The Coke branch is the configuration the surviving market most clearly supports. Black-and-red on a thick steel case is the visual most collectors picture when the 16760 nickname comes up.

Black insert

The Vintage Rolex Field Manual names a plain black insert as one of two factory options alongside Coke. The book does not treat the black-insert 16760 as a separate collector tier the way later all-black GMT-Master II watches sometimes are; it is simply the other insert the reference left the factory with. Surviving black 16760 watches turn up less often than Coke examples in the dealer market, and no direct sale has entered the corpus yet, so the branch rests on the book for now.

Pepsi

Sotheby's and Monochrome both list a Pepsi 16760 as a standard option alongside Coke. The Vintage Rolex Field Manual calls it specifically not-for-this-reference. No Pepsi 16760 has surfaced in the sale record to break the tie. The branch is named in the literature; the bezel configuration itself remains unresolved.

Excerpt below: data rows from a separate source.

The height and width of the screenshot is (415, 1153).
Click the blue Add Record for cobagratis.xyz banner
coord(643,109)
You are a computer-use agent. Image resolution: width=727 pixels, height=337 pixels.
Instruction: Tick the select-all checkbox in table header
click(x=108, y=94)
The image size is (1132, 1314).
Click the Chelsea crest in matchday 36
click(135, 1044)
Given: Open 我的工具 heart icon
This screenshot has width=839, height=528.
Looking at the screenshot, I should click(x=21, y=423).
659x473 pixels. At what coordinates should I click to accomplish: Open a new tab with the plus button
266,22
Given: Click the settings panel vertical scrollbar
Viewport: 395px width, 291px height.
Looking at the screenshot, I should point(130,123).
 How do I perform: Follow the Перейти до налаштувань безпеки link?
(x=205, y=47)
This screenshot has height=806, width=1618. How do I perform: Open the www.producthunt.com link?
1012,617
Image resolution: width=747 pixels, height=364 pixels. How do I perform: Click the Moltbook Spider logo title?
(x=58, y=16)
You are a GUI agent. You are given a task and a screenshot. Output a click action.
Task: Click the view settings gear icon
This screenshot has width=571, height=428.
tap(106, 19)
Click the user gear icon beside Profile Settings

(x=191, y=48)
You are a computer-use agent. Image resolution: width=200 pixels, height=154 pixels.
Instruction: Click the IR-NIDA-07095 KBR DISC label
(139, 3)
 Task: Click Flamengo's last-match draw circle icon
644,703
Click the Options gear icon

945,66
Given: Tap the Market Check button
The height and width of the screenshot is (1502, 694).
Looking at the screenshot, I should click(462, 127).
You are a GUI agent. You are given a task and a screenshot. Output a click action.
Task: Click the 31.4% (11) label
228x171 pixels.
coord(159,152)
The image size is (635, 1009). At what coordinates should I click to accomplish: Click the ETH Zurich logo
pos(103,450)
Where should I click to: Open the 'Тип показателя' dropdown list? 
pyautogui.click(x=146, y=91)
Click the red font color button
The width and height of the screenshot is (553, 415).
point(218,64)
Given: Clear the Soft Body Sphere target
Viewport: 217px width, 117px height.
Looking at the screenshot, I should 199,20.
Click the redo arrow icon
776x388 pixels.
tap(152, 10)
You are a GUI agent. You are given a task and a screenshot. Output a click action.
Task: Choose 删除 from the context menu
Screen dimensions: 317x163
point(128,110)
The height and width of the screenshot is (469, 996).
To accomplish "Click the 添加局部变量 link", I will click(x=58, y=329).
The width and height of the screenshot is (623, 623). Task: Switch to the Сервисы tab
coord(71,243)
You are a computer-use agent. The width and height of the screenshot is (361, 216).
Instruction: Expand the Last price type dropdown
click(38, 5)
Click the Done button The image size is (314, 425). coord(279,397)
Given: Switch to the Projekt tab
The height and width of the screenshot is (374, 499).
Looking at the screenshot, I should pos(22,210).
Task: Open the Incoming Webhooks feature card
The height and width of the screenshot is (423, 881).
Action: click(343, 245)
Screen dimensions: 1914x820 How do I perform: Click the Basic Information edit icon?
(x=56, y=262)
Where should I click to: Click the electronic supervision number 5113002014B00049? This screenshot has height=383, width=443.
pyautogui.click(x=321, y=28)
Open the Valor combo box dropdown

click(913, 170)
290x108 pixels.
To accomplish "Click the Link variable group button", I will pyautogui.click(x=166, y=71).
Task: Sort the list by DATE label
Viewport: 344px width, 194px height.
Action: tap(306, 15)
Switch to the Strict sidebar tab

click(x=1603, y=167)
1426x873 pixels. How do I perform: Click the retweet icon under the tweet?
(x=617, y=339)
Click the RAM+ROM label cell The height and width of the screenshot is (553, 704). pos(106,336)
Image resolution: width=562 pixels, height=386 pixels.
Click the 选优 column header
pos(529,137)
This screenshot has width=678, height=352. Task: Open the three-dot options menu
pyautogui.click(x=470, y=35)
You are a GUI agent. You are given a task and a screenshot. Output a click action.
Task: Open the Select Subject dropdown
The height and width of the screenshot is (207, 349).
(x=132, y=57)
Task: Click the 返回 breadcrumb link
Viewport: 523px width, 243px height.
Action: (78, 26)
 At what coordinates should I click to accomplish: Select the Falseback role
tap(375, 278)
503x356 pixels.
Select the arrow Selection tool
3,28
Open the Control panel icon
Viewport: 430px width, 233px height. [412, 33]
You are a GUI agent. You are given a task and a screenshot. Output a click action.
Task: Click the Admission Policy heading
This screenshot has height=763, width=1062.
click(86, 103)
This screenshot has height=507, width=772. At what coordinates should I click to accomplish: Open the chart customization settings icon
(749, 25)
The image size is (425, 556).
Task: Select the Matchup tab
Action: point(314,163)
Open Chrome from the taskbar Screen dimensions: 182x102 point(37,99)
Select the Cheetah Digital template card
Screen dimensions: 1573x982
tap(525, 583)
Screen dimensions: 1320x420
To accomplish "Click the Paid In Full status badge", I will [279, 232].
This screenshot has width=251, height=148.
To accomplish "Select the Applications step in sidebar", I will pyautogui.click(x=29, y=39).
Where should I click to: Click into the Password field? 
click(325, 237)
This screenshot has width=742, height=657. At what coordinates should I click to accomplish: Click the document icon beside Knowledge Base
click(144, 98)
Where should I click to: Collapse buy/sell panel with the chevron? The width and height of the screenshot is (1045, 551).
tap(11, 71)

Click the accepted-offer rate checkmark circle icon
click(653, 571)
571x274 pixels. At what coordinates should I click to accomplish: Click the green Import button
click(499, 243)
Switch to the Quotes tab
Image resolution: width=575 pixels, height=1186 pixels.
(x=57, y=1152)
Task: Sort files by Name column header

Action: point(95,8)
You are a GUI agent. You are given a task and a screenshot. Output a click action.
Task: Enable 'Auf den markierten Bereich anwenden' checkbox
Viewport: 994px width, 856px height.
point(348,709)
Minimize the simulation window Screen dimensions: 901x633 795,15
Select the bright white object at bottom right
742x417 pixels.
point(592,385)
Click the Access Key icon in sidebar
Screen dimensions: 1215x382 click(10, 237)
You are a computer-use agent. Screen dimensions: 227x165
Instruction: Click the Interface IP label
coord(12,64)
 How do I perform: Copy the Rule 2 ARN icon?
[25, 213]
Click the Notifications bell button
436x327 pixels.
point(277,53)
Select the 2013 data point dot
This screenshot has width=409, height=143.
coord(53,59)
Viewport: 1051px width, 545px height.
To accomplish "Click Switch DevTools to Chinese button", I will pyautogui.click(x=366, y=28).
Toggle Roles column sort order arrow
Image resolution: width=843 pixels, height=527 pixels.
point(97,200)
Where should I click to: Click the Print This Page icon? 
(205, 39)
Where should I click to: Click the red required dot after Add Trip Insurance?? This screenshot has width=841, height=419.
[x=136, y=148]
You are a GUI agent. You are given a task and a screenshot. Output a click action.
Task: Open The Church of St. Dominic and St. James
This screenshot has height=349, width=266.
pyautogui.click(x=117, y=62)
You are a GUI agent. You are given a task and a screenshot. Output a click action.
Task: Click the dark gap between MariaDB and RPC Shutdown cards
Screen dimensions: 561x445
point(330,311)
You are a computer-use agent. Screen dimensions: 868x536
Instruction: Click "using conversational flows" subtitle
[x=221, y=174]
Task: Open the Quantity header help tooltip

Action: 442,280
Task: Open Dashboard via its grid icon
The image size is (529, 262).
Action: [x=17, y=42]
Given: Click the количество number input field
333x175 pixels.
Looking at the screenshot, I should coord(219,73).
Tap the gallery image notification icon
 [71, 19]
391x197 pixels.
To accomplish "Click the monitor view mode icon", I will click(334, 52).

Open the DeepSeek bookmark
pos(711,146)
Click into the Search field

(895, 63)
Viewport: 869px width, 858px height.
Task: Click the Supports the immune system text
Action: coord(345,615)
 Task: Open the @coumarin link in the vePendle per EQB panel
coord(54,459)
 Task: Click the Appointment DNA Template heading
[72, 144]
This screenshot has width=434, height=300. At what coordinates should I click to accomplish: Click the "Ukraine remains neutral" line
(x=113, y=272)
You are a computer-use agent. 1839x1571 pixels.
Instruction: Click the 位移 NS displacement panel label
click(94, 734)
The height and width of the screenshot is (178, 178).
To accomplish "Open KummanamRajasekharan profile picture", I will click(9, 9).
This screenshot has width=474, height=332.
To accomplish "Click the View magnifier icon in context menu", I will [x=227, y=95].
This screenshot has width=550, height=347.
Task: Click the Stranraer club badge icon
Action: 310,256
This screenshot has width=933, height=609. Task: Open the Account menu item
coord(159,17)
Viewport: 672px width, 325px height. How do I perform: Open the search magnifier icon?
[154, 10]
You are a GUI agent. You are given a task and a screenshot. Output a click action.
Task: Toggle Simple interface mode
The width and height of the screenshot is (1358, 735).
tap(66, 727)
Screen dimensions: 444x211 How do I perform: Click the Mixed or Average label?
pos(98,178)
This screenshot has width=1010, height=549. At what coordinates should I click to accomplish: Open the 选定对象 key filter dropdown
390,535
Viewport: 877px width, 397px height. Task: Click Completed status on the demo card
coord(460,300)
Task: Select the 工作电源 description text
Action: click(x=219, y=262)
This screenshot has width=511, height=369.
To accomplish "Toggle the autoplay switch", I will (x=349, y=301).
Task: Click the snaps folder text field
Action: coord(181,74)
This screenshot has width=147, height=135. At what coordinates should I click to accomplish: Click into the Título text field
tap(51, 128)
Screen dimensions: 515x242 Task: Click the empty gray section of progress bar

Historical market and auction record

The market record runs through dealer listings rather than major auction lots, but it already carries weight. An early Coke example anchors the nickname and the thick-case story. A documented 1985 example adds 3085 provenance, original packaging, and a service card. A 1988 example shows the Coke-and-thick-case identity persisting through the end of the run. A proper auction-house 16760 lot, and a direct black or Pepsi sale, are what would close the remaining gaps.